We are alone. Now is the time of reckoning. Now I, who preside over the company, am going to arrange in order the trophies which we have all brought in. Let me see; there was a great deal of beauty brought in to-day: farmhouses; cliffs standing out to sea; marbled fields; mottled fields; red feathered skies; all that. Also there was disappearance and the death of the individual. The vanishing road and the window lit for a second and then dark. And then there was the sudden dancing light, that was hung in the future. What we have made then to-day,” I said, “is this: that beauty; death of the individual; and the future. Look, I will make a little figure for your satisfaction; here he comes. Does this little figure advancing through beauty, through death, to the economical, powerful and efficient future when houses will be cleansed by a puff of hot wind satisfy you? Look at him; there on my knee.” We sat and looked at the figure we had made that day. Great sheer slabs of rock, tree tufted, surrounded him. He was for a second very, very solemn. Indeed it seemed as if the reality of things were displayed there on the rug. A violent thrill ran through us; as if a charge of electricity had entered in to us. We cried out together: “Yes, yes,” as if affirming something, in a moment of recognition.

And then the body who had been silent up to now began its song, almost at first as low as the rush of the wheels: “Eggs and bacon; toast and tea; fire and a bath; fire and a bath; jugged hare,” it went on, “and red currant jelly; a glass of wine with coffee to follow, with coffee to follow-and then to bed and then to bed.”

“Off with you,” I said to my assembled selves. “Your work is done. I dismiss you. Good-night.”

And the rest of the journey was performed in the delicious society of my own body.

THREE PICTURES

THE FIRST PICTURE

It is impossible that one should not see pictures; because if my father was a blacksmith and yours was a peer of the realm, we must needs be pictures to each other. We cannot possibly break out of the frame of the picture by speaking natural words. You see me leaning against the door of the smithy with a horseshoe in my hand and you think as you go by: “How picturesque!” I, seeing you sitting so much at your ease in the car, almost as if you were going to bow to the populace, think what a picture of old luxurious aristocratical England! We are both quite wrong in our judgments no doubt, but that is inevitable.

So now at the turn of the road I saw one of these pictures. It might have been called “The Sailor’s Homecoming” or some such title. A fine young sailor carrying a bundle; a girl with her hand on his arm; neighbours gathering round; a cottage garden ablaze with flowers; as one passed one read at the bottom of that picture that the sailor was back from China, and there was a fine spread waiting for him in the parlour; and he had a present for his young wife in his bundle; and she was soon going to bear him their first child. Everything was right and good and as it should be, one felt about that picture.

There was something wholesome and satisfactory in the sight of such happiness; life seemed sweeter and more enviable than before.

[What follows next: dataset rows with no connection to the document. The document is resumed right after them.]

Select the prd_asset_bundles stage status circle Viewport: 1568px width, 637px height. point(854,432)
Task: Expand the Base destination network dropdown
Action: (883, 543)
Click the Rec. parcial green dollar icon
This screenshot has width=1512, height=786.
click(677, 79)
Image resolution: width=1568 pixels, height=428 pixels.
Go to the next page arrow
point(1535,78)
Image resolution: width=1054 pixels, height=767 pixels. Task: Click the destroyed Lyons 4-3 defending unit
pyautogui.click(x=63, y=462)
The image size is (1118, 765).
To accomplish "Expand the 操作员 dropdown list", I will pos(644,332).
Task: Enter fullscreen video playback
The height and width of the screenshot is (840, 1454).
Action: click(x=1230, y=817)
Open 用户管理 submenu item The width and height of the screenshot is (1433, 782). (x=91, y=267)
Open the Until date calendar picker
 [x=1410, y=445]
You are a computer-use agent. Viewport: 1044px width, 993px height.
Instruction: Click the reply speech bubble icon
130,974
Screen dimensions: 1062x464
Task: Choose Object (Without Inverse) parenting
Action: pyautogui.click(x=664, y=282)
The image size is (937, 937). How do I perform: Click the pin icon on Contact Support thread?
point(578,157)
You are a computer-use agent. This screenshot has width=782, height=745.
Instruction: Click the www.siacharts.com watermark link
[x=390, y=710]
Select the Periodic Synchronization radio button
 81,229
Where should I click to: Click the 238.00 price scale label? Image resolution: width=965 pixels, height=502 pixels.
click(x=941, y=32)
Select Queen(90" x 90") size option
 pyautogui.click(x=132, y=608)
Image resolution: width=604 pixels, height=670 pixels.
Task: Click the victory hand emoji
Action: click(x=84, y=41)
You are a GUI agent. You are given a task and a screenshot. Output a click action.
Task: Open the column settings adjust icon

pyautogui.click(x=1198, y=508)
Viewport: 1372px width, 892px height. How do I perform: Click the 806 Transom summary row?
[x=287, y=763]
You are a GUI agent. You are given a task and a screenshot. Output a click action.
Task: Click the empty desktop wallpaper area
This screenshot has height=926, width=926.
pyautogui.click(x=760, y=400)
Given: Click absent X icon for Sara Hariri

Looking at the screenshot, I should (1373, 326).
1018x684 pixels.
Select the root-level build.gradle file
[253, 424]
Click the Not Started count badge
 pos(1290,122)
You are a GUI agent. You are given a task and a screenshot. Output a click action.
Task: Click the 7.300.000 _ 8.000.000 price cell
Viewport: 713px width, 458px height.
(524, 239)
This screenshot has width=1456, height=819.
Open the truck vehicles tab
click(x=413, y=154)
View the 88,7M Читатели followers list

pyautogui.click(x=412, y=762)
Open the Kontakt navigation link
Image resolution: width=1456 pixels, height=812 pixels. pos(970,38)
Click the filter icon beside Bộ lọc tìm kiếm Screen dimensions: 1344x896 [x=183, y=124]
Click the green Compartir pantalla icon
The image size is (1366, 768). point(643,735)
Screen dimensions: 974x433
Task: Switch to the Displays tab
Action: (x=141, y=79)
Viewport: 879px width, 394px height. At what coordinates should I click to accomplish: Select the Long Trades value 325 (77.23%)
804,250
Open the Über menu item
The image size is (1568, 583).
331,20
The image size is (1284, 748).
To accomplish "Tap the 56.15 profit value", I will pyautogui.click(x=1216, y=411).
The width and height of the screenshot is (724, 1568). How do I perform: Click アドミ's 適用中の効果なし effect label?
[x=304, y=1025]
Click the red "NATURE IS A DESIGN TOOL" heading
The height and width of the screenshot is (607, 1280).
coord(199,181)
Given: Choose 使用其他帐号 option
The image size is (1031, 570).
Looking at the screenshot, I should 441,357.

So thinking I passed them, filling in the picture as fully, as completely as I could, noticing the colour of her dress, of his eyes, seeing the sandy cat slinking round the cottage door.

For some time the picture floated in my eyes, making most things appear much brighter, warmer, and simpler than usual; and making some things appear foolish; and some things wrong and some things right, and more full of meaning than before. At odd moments during that day and the next the picture returned to one’s mind, and one thought with envy, but with kindness, of the happy sailor and his wife; one wondered what they were doing, what they were saying now. The imagination supplied other pictures springing from that first one, a picture of the sailor cutting firewood, drawing water; and they talked about China; and the girl set his present on the chimney-piece where everyone who came could see it; and she sewed at her baby clothes, and all the doors and windows were open into the garden so that the birds were flittering and the bees humming, and Rogers-that was his name-could not say how much to his liking all this was after the China seas. As he smoked his pipe, with his foot in the garden.

THE SECOND PICTURE

In the middle of the night a loud cry rang through the village. Then there was a sound of something scuffling; and then dead silence. All that could be seen out of the window was the branch of lilac tree hanging motionless and ponderous across the road. It was a hot still night. There was no moon.